Join us in establishing the world’s first quality standard for diffusion-weighted MR imaging.
The Journal of Neurosurgery estimates that, globally each year, more than 13.8 million neurosurgeries are performed. It’s a clinical specialty where many procedures are high risk.
Positive outcomes can help patients return to a high quality of life and increase operational efficiency for healthcare systems. Yet target tissues, such as cancers, are often surrounded by healthy tissue that must be travelled through (or traversed) to access and remove diseased tissue.
Unfortunately, neural tissue does not heal and repair itself like muscle. If errors are made in a given procedure, their effects can be permanent, profound and debilitating. The negative effects of these errors diminish quality of life for patients and leave neurological teams demoralised, at the same time as raising costs and slowing throughput for healthcare systems.

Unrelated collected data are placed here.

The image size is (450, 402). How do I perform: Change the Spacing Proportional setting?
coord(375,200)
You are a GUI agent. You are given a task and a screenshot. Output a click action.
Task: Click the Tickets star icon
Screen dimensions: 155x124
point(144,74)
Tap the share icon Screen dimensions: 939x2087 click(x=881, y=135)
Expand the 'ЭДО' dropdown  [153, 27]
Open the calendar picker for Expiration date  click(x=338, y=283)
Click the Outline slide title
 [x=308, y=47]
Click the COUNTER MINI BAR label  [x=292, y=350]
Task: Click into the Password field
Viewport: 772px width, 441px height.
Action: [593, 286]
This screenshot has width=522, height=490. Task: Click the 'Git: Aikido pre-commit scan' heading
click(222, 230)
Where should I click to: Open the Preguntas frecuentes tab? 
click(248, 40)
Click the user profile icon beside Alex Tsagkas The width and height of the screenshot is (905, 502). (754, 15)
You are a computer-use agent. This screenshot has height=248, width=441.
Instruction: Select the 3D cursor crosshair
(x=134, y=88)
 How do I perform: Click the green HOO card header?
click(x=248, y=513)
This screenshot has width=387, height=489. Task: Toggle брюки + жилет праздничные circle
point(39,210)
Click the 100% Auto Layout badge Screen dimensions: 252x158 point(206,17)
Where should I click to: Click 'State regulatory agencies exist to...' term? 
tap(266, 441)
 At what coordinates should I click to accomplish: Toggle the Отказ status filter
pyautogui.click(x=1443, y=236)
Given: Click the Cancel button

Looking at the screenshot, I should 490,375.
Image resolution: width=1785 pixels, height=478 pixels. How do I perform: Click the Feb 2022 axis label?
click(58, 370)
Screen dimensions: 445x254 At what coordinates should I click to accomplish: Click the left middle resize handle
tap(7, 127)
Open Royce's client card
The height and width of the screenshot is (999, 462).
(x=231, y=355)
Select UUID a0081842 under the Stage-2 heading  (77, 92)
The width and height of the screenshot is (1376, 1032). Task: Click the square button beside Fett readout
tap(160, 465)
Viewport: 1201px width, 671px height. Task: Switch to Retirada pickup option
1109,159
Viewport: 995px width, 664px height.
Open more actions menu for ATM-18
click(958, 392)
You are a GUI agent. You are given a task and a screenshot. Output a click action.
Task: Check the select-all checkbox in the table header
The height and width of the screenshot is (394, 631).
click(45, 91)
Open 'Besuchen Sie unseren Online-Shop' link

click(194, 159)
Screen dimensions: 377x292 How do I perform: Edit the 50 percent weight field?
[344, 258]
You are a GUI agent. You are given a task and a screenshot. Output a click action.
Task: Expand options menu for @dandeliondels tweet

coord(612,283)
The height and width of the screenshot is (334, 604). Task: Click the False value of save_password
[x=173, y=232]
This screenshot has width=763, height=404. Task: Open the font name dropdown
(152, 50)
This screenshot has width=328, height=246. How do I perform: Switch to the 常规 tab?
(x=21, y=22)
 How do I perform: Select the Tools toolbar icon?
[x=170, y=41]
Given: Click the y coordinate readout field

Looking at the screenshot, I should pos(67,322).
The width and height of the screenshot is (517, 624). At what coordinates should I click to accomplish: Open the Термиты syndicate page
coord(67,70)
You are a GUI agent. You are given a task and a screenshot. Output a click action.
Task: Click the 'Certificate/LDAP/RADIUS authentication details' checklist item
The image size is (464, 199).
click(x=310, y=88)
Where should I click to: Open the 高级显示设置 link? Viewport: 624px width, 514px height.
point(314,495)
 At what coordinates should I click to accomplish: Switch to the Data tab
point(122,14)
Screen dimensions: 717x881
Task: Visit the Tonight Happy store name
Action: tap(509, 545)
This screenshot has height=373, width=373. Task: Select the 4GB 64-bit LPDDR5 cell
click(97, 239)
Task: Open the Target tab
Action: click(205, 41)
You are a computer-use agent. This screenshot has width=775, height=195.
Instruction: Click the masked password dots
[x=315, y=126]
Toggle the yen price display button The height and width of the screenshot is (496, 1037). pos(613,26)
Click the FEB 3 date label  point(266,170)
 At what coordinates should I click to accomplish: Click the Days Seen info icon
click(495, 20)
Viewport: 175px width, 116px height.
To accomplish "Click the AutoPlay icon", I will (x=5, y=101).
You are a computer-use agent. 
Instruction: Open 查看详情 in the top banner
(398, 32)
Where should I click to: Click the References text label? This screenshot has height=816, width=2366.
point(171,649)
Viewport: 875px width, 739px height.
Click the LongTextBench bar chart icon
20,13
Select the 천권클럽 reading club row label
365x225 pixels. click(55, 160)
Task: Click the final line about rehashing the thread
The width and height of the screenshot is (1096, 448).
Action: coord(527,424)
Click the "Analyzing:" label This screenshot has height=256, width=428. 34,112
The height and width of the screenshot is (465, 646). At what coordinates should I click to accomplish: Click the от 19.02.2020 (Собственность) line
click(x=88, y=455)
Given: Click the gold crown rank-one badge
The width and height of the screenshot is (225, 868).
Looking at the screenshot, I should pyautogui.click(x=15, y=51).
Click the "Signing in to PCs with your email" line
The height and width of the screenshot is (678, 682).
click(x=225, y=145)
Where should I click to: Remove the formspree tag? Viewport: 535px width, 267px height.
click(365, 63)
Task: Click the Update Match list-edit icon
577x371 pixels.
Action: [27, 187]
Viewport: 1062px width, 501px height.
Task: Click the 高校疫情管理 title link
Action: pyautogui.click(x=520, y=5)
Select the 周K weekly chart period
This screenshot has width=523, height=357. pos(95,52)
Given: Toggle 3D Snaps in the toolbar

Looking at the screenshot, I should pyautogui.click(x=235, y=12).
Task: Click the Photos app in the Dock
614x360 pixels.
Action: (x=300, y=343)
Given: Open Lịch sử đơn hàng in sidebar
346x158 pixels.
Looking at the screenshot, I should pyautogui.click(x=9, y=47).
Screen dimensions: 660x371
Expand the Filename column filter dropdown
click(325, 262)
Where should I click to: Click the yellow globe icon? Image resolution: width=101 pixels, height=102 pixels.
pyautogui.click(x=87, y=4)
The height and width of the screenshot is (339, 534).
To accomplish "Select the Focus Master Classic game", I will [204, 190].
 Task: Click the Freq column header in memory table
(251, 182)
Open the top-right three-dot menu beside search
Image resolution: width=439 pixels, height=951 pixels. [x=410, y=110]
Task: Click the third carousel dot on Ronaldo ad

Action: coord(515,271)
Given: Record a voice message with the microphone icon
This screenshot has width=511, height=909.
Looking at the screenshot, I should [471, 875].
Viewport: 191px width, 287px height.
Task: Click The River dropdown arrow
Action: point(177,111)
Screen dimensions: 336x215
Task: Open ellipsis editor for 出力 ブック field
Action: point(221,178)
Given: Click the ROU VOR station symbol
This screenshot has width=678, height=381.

Creating a standard for MR imaging is a key quality measure with the power to help overburdened departments run more effectively while supporting value-based care for patients. It could have the power to help overburdened departments run more effectively, while supporting value-based care for patients.
Clinicians each use MR images to examine, diagnose and make surgical plans for their patients. In particular, diffusion MRI (dMRI) can be used to visualise the 3D arrangement of the nerves in the brain. It’s also often used to make surgical plans that avoid high-functioning areas of the brain.
But, there is currently no accepted standard to assess the quality of this data. Building this quality standard would ensure that only high quality, validated MRI data is used to plan patient interventions.
Validated data has the potential to expand diagnostic capability from medical imaging, helping to expand and accelerate diagnosis, improve surgical decision making, reduce error rates, and potentially give patients a higher quality of life.
For clinicians, better access to data-driven tools may lead to better clinical outcomes and lowered costs to healthcare systems and institutions.